In a chilling reminder of the risks posed by insecure remote access tools, the ransomware group DragonForce has launched a sophisticated supply chain attack by exploiting critical vulnerabilities in SimpleHelp, a remote monitoring and management (RMM) platform widely used by Managed Service Providers (MSPs). The campaign, first uncovered by researchers at Group-IB, reveals how three recently discovered vulnerabilities in SimpleHelp allowed attackers to infiltrate MSP infrastructure, exfiltrate sensitive data, and deploy ransomware across multiple client environments.
Who Is DragonForce?
Once known as a traditional ransomware operation, DragonForce has evolved into a full-fledged ransomware cartel. Adopting an affiliate model, the group now enables other cybercriminals to use its tooling and infrastructure under a shared branding strategy. This move has made DragonForce a more versatile and dangerous actor in the ransomware-as-a-service (RaaS) ecosystem.
What makes this campaign especially concerning is evidence suggesting collaboration with Scattered Spider, a highly capable group notorious for using social engineering and identity-first intrusion tactics to compromise cloud environments. This potential partnership could mark a convergence of traditional ransomware and advanced intrusion techniques, raising the stakes for defenders.
The Vulnerabilities
The attackers exploited three vulnerabilities in SimpleHelp to gain unauthorized access – CVE-2024-57726, CVE-2024-57727 and CVE-2024-57728.
These flaws collectively allowed DragonForce to hijack an MSP’s SimpleHelp instance and move laterally into customer environments. Once inside, the group conducted data exfiltration and ransomware deployment in a highly coordinated fashion.
Anatomy of the Attack
The campaign followed a classic supply chain attack pattern:
Initial Access
DragonForce gained access to a vulnerable SimpleHelp deployment used by a target MSP.
Privilege Escalation & Lateral Movement
Leveraging internal privileges, they pivoted to customer systems managed via SimpleHelp.
Payload Delivery
Ransomware was deployed, likely customized per target.
Double Extortion
Data was exfiltrated and encrypted, with ransom demands made under threat of public leaks.
While some MSP clients were able to detect and neutralize the attack early, others suffered full ransomware lockouts and data breaches, illustrating the uneven state of security readiness among downstream organizations.
The Scattered Spider Connection
Researchers noted telltale signs that Scattered Spider may be aiding or collaborating with DragonForce.

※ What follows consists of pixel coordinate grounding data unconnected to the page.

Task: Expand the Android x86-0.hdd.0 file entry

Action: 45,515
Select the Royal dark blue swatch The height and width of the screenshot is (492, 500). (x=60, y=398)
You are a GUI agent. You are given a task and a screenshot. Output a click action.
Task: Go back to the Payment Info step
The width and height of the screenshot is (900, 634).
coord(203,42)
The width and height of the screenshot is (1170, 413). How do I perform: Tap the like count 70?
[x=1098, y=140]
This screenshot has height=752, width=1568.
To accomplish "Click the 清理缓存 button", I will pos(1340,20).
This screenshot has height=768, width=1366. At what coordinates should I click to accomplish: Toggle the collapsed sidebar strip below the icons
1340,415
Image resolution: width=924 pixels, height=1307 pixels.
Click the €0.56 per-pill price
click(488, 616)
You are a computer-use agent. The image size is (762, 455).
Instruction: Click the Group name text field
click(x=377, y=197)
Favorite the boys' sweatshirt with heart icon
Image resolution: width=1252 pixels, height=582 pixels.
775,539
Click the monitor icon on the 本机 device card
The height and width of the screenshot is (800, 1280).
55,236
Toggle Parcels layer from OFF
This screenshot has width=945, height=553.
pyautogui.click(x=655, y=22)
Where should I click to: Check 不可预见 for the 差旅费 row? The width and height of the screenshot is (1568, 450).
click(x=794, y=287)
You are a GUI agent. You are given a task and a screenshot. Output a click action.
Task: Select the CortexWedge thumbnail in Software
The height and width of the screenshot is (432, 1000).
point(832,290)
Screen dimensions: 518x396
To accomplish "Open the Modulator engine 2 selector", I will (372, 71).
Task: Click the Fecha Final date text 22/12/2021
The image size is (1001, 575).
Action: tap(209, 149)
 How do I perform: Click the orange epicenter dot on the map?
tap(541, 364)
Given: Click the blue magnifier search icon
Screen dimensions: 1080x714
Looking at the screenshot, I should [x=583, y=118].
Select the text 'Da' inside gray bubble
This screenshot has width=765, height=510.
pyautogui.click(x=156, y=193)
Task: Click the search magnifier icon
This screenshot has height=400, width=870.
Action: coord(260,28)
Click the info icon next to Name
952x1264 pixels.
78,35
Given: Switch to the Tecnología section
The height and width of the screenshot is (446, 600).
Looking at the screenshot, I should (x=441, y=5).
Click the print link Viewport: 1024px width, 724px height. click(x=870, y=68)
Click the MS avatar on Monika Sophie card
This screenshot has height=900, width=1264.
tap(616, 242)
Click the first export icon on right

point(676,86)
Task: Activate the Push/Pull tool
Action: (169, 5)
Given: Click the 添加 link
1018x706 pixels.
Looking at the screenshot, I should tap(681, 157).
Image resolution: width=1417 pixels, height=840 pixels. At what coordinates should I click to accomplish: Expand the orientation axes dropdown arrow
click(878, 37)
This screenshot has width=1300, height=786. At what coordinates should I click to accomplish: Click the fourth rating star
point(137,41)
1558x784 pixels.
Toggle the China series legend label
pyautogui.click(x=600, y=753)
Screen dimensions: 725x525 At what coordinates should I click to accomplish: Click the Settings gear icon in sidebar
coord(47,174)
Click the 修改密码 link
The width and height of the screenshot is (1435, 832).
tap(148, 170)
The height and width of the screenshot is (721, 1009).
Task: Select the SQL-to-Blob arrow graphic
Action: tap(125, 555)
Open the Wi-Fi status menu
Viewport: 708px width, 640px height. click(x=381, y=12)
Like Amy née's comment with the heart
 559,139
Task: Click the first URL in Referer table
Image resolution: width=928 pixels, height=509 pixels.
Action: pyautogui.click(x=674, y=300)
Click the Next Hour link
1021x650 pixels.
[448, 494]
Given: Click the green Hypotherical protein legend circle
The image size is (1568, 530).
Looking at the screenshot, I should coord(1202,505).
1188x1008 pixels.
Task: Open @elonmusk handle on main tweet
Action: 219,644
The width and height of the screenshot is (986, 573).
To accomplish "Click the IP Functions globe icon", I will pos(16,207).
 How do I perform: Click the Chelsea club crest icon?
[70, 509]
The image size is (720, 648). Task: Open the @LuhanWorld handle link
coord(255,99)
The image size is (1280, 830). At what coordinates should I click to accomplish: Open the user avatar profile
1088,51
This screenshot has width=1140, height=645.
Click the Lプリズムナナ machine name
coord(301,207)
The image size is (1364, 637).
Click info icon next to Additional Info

Known for their expertise in social engineering and targeting identity platforms like Okta and Azure AD, Scattered Spider’s potential role may include assisting with initial reconnaissance or credential harvesting.
If confirmed, this partnership would demonstrate a disturbing trend: ransomware crews teaming up with specialized intrusion groups to carry out hybrid attacks combining stealthy infiltration with destructive payloads.
Industry Impact
The attack has had wide-reaching effects, particularly on UK-based retailers and service providers. Several organizations reported outages, compromised customer data, and operational disruptions.
The situation also raises questions about the security posture of RMM tools, which are increasingly favored targets due to their privileged access and centralized control. As MSPs become more integral to IT operations across industries, the consequences of their compromise grow more severe.
Lessons for Defenders
This attack highlights the urgent need for companies, especially MSPs and their clients, to reassess their exposure and implement proactive defenses:
- Apply vendor patches immediately, especially for RMM tools like SimpleHelp.
- Restrict and monitor RMM tool access, both internally and externally.
- Use Zero Trust principles, particularly around identity and access.
- Segment networks to prevent lateral movement across clients.
- Employ Endpoint Detection and Response (EDR) solutions for real-time threat detection.
- Educate staff about social engineering and phishing risks—especially admin users.
Final Thoughts
The DragonForce-SimpleHelp ransomware incident shows us that supply chain security is no longer optional. Attackers are increasingly targeting the tools we rely on to manage our infrastructure, and the consequences are cascading across organizations large and small.
As ransomware tactics evolve and cybercriminal alliances become more strategic, defenders must stay vigilant, keep their tools patched, and continuously review third-party access and vendor trust relationships.